Amid the madness of a new Congress and the desire of a second-term President to cement his legacy, one policy area continues to receive deserved attention in Washington, D.C: data security.

President Obama and leaders in Congress are pointing out the hard truth that America is falling behind the world in cyber and data security, and that without significant reforms, we remain highly vulnerable to dangerous threats.

The Administration has proposed sensible reforms that are straightforward and even gel with similar, ongoing efforts on Capitol Hill that have garnered hearings in both chambers. Rather than rely on a patchwork of state laws for data breaches – specifically, how consumers are made aware – the President and Congress seek to implement a national standard. Based on the tone of conversations at both hearings, led by a bipartisan caucus eager to pass a data breach bill this year, there seems to be significant momentum for meaningful progress.

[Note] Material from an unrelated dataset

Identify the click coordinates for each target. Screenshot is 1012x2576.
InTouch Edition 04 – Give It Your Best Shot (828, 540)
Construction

Continued dialogue and action on data security from the President and Congress is an undeniably positive development. The conversation, however, is largely evading a very pressing matter – security for Americans using credit cards.

Enhanced financial security measures continue to be introduced this year. Banks and credit card companies have begun replacing nearly half a billion cards containing the old-fashioned magnetic stripe technology in use today with updated versions that employ computer chips. The overhaul will put in place cards that create a unique code for each transaction, making cloning by thieves infinitely more difficult.

Unfortunately, those cards will still have a glaring vulnerability. “In a retreat for the industry,” the Wall Street Journal reported, “the new cards don’t use [Personal Identification Number (PIN) technology] that could prevent fraud if a card is lost or stolen.” Financial institutions will do this despite the fact that “PINs are widely considered to be more secure than signatures, which can be easily copied.”

So it was especially peculiar when several national trade organizations representing financial firms and credit unions circulated a letter around Capitol Hill about their supposed commitment to protecting Americans’ personal financial information, while simultaneously shifting blame to the nation’s retailers, who are stuck with the very same flawed payment systems the banks have propped up.

As troubling as the banks’ half-measure approach of using just chip-equipped cards is their rationale for not using PINs. Executives have publicly stated they are opting for signatures instead of PINs so that Americans will not have to remember a four digit code at the checkout line. When pushed by Senator Amy Klobuchar (D-Minn.) on that argument, the American Banking Association’s Doug Johnson noted that if Americans really want PINs, they should just use their debit card.

Such brazen arguments are not only deceptive – Americans today remember dozens of passwords every day – but insinuates that Americans, many of whom may depend on credit cards, do not deserve maximum protections.

This problem is that much more troubling for communities of color, who according to research from Demos’ National Survey on Credit Card Debt of Low-and Middle-Income Households, “face challenges to their financial security that are unlike those of white households.” The stall tactics by the banks threaten the financial security of Americans everywhere, but the damage done to minority communities is even more acute. The average overall cost of identity theft, $1,769 according to the Bureau of Justice Statistics, is steep for anyone.

But for many black and Latino families who are disproportionately impoverished and often one paycheck removed from fiscal distress, that type of damage can lead to financial ruin. Efforts to repair the damage and subsequent negative impacts of fraudulent activity can take years and may impede their access to the use of bank accounts, a critical financial lifeline for many families with limited access to credit. The result of this negative spiral often leads them to check-cashing businesses where even more of their gainfully earned income is siphoned away through fees.

Perhaps this is why Senator Mark Warner (D-VA), consumer groups and the public are calling on America’s financial regulators to ask why financial institutions insist on chip-and-signature technology when chip-and-PIN is clearly more secure. “I have concerns,” the Senior Senator from Virginia wrote recently, “that as merchants spend billions of dollars this year to upgrade their infrastructure to accept chip-and-PIN enabled cards, there is an insufficient emphasis being placed by federal banking regulators on ensuring a meaningful improvement in consumer safety with the corresponding issuance of chip-and-PIN debit and credit cards in the private sector.”

Senator Warner is correct, and both his and the President’s efforts to put in place a security system already in use throughout the world are common sense. That is why as data security continues to dominate discussions in Washington, credit card security must be a part of those talks.

Americans deserve the maximum protections available when using their credit cards, and if banks and credit card companies won’t implement chip-and-PIN technology voluntarily, our leaders in Washington should begin exerting pressure for them to do so. American consumers cannot afford to wait any longer.